I was scheduled to run the Paris marathon on 5 April. It was cancelled in March, just before lockdown, and moved to October.
The organisers informed me of the date change and automatic change of entry – with no refund on the entry fee. I reorganised my hotel with Booking.com without any problems. I had arranged to go by Eurostar and emailed it only to receive an automated reply.
I continued to try and make contact but there was no reply. Then, in May, Eurostar said it would give me vouchers for my travel for use until December 2020. I received them 14 days later but then another email cancelled them due to an “internal problem”.
To my despair, I got an email to say the marathon had been switched again – to November – but I still could not get hold of Eurostar. I even went to St Pancras station but staff couldn’t help.
MS, London
Eurostar says: “Unfortunately, after your reader contacted us in March, the case was marked as ‘closed’ in error, which is why he didn’t receive a response. An email, sent a few days ago, is back in the queue and would have received a response. However, it is taking us longer than normal to reply due to the volume of inquiries.”

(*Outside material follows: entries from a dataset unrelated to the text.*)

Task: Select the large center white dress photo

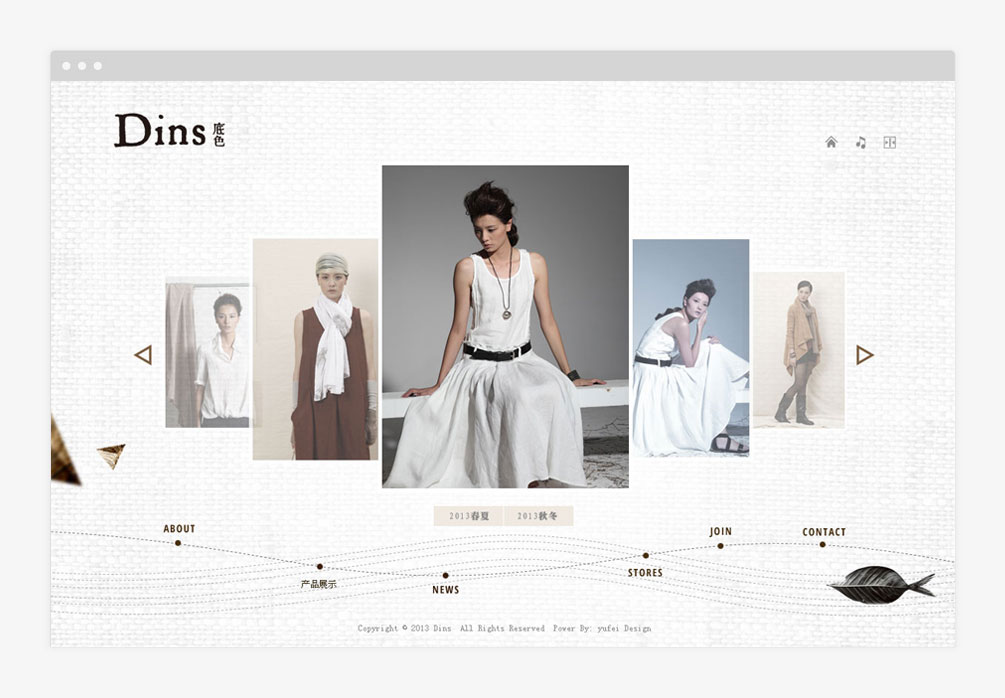Action: [x=505, y=326]
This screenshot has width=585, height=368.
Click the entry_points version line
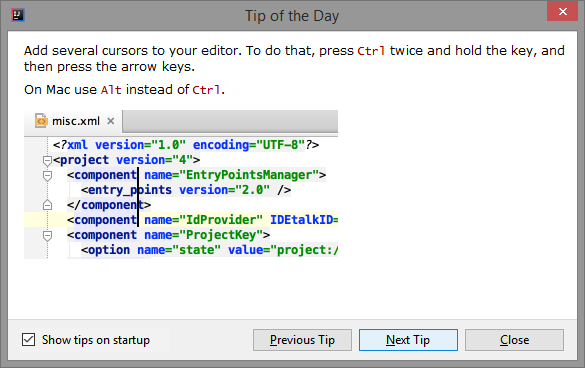186,190
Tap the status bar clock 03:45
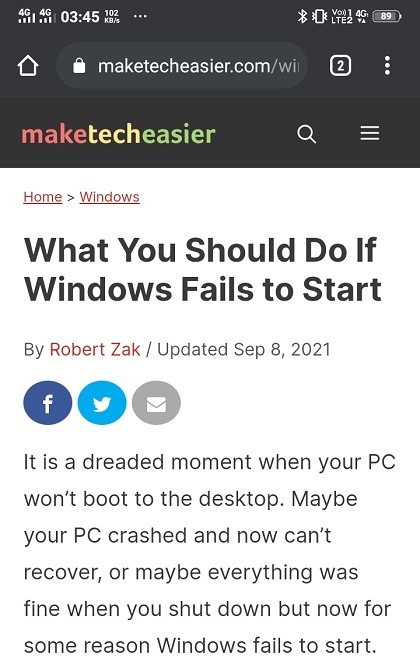 click(x=80, y=17)
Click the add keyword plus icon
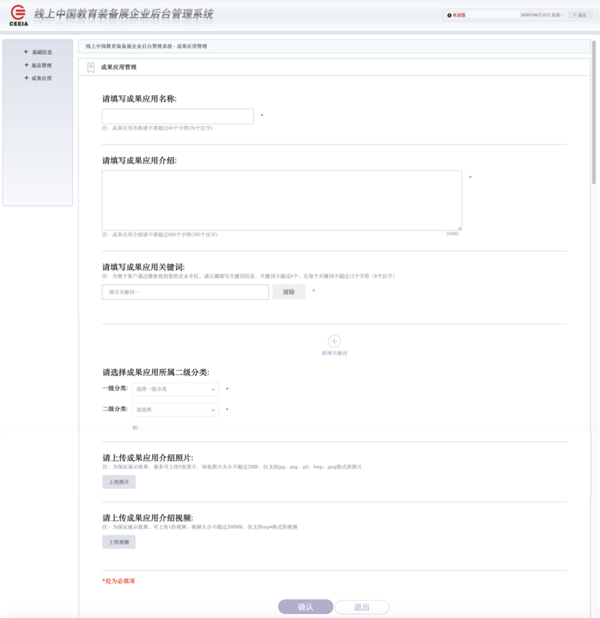This screenshot has height=618, width=600. point(334,342)
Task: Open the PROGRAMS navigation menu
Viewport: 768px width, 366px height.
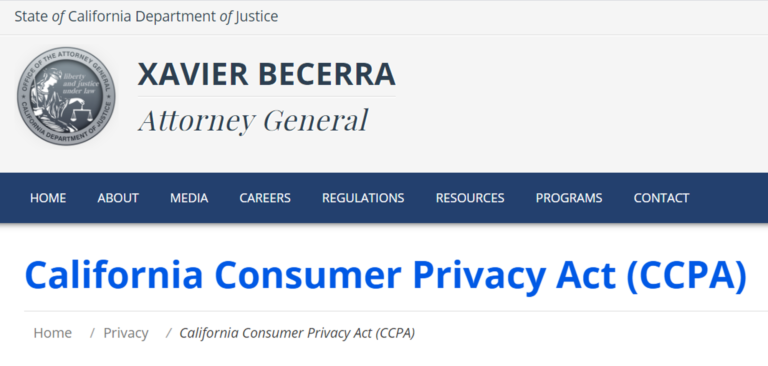Action: (569, 198)
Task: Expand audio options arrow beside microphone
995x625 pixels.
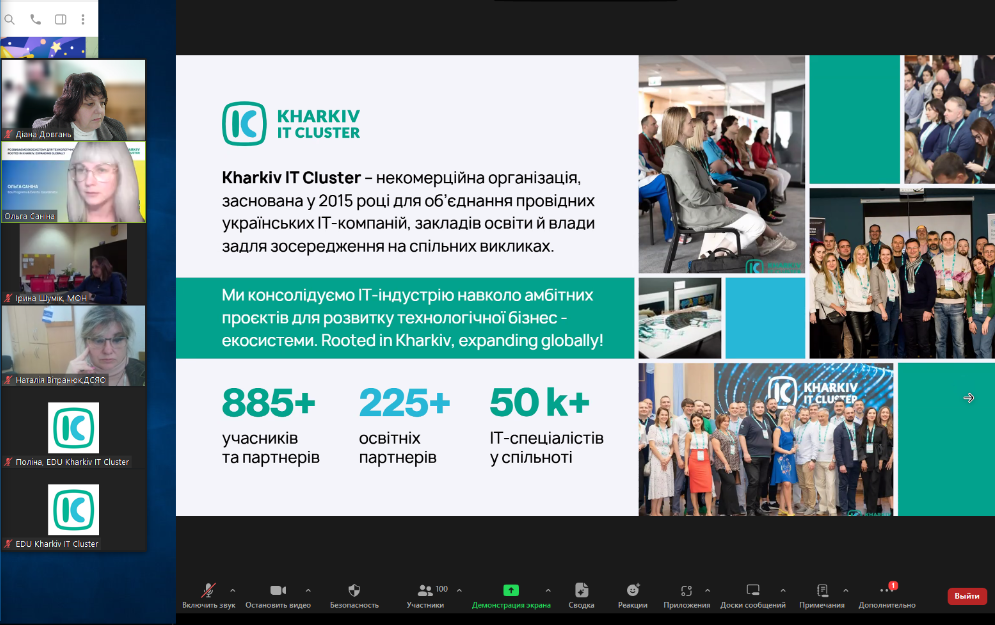Action: pyautogui.click(x=233, y=590)
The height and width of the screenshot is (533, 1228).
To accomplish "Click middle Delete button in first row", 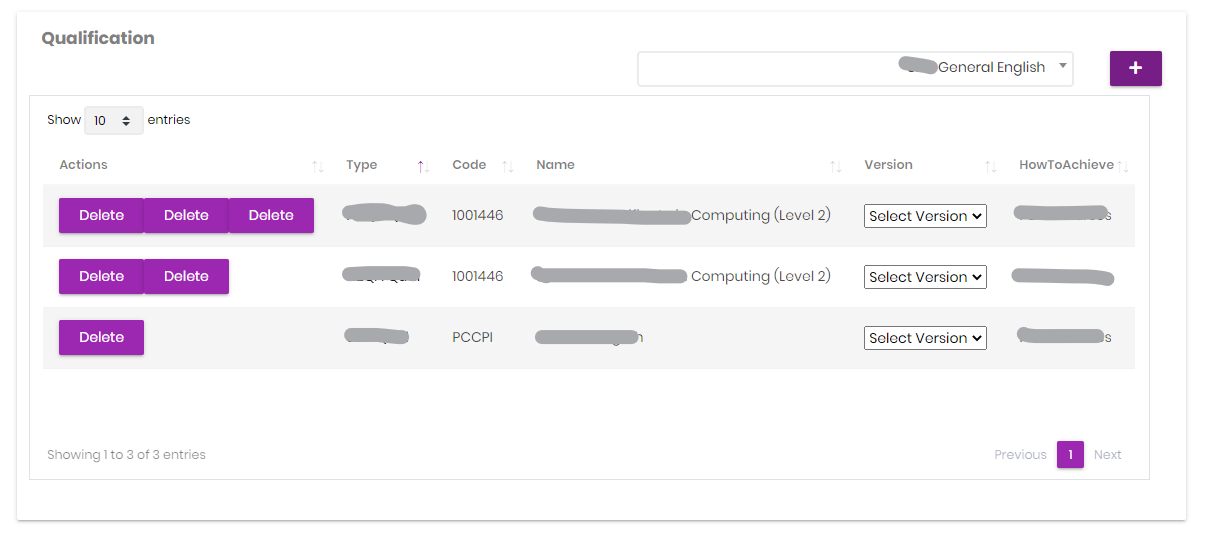I will [186, 216].
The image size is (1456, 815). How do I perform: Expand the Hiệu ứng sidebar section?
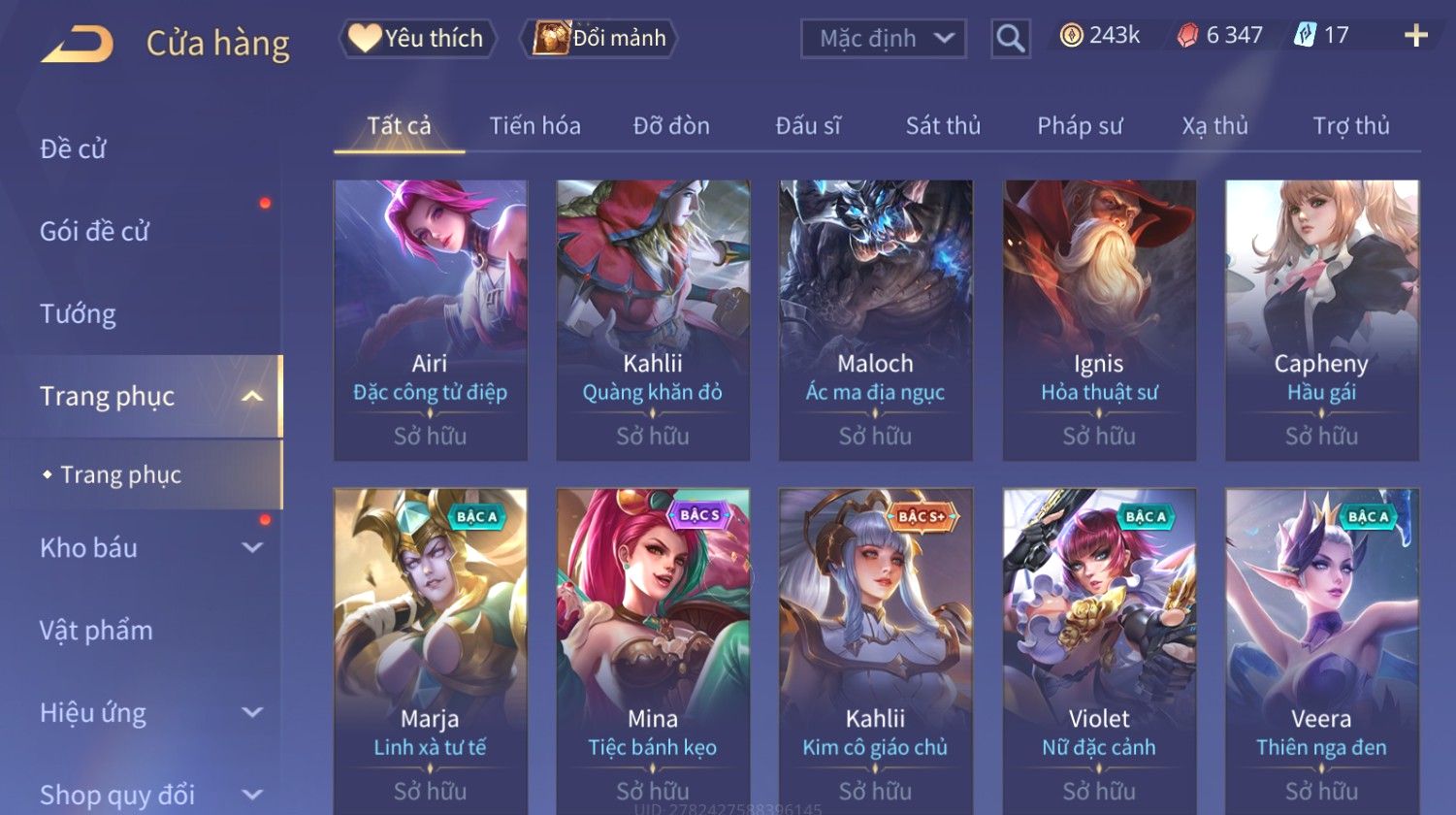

Eurostar says it will process a refund or change your travel date and that all new bookings until the end of the year are now flexible. It apologised and offered a refund, which you have received.
And finally …
Following our letter about Easylife and the difficulties receiving face masks, reader DL from Swadlingcote, Derbyshire, broke through the logjam. He wrote: “I emailed chief executive Greg Caplan on a Friday evening. He responded on Sunday, copying in customer services. The next day I was offered a refund. By coincidence, the masks arrived that very day.”